Платье я расстегиваю на ходу и к двери подхожу уже наполовину раздетая. Сидя голой в комнате, я съедаю половину курицы-гриль прямо руками. Проверяю телефон и вижу на автоответчике сообщение с незнакомого номера. Хотя я и была готова к тому, что это окажется Ребекка, все равно не ожидала такой фамильярности. Я была не готова услышать, как она называет меня по имени, как шум слегка искажает ее голос, когда она мягко говорит: «Была рада знакомству; давай как-нибудь встретимся еще».
4
А вот как моя мать познакомилась с мужчиной, которого я называю отцом.
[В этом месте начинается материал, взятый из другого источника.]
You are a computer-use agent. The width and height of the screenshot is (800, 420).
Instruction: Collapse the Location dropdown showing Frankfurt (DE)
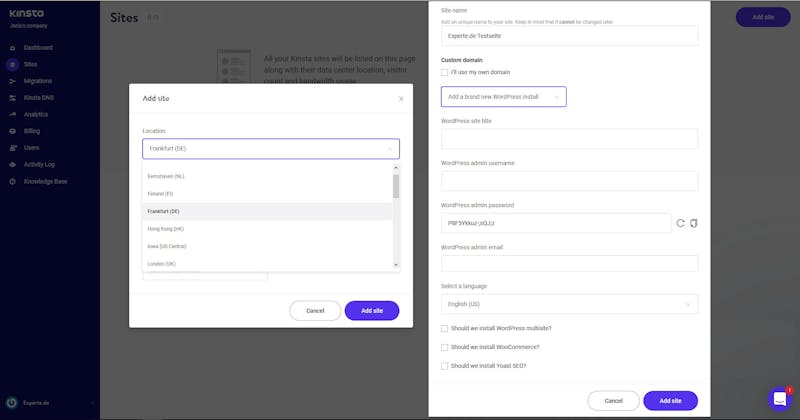coord(390,149)
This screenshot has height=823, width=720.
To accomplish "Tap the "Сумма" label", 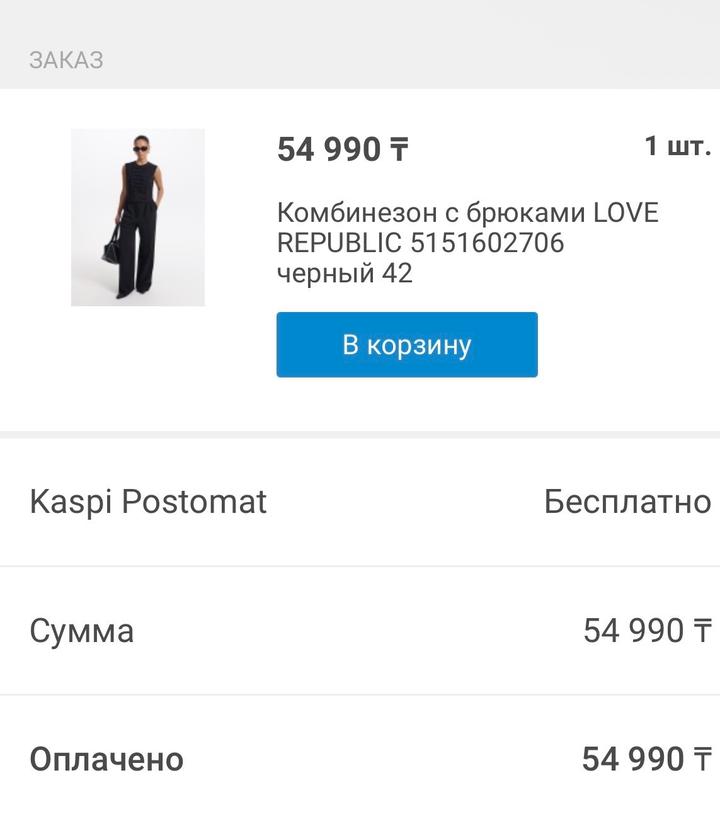I will (82, 631).
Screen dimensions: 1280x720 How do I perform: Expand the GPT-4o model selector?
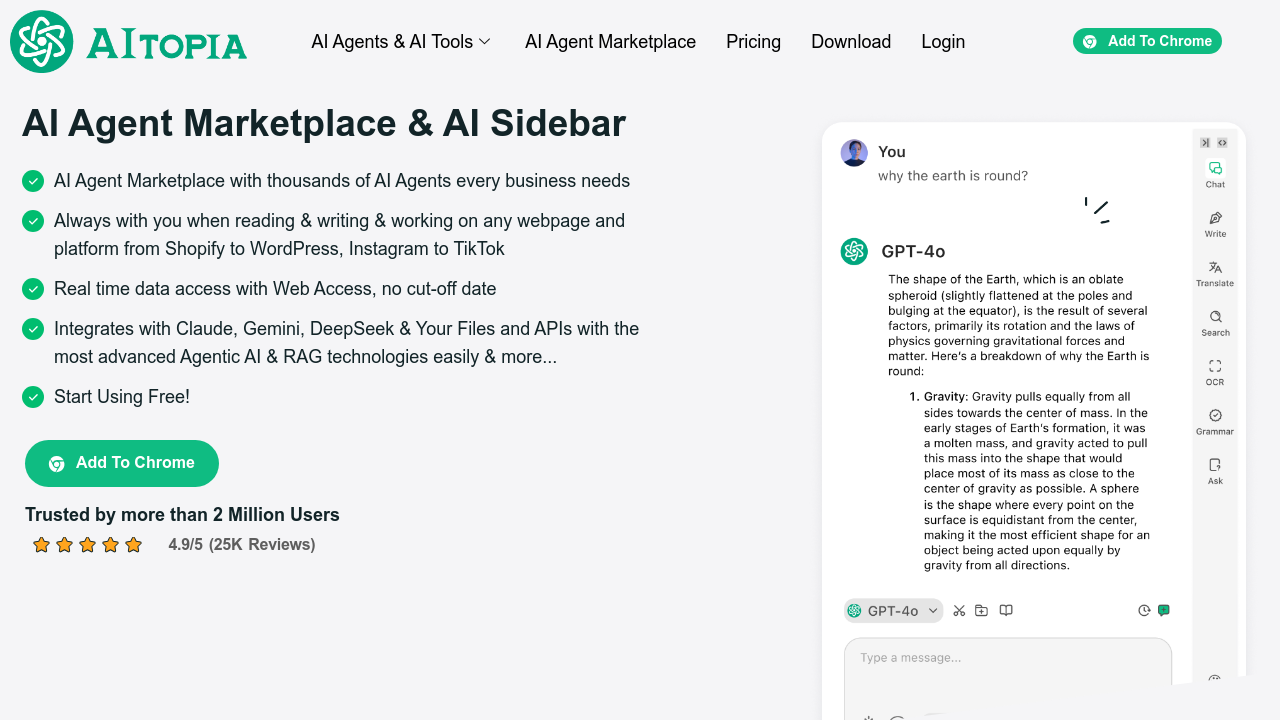[x=893, y=610]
Бабушка моя была южной красавицей из Кентукки, выросшей в тепличных условиях. Она принадлежала к тому типу высоких желтолицых женщин, которые верили, что за свою светлокожесть должны благодарить случайно затесавшиеся гены коренных индейцев. На деле же бабушка была, как и многие из нас, живым доказательством существования системы рабовладения и обыкновенного сексуального терроризма: так кофе и оказался разбавлен сливками, а бабушкина семья приобрела стойкую верность принципам колоризма.
В общем, братание с чернокожими бабушку не прельщало. Но однажды она устроилась стенографисткой в Квинсе, где и познакомилась с моим дедом, пройдохой из Вест-Индии, только что сошедшим с корабля. Он был одаренным пианистом с пальцами диспластика и прирожденным артистом, все образование которого сводилось к росчерку пера на состаренном чаем дипломе, который и помог ему сойти с трапа и получить иммиграционные документы. Как-то раз он увидел бабушку, выходившую из «Вулворта» – и все было решено. Против воли семьи бабушка затемнила, так сказать, родословную и родила мужу одиннадцать детей. Моя мама была шестой и знаменовала собой переход от высоких и черных как смоль мальчиков к дерзким кудрявым девчонкам.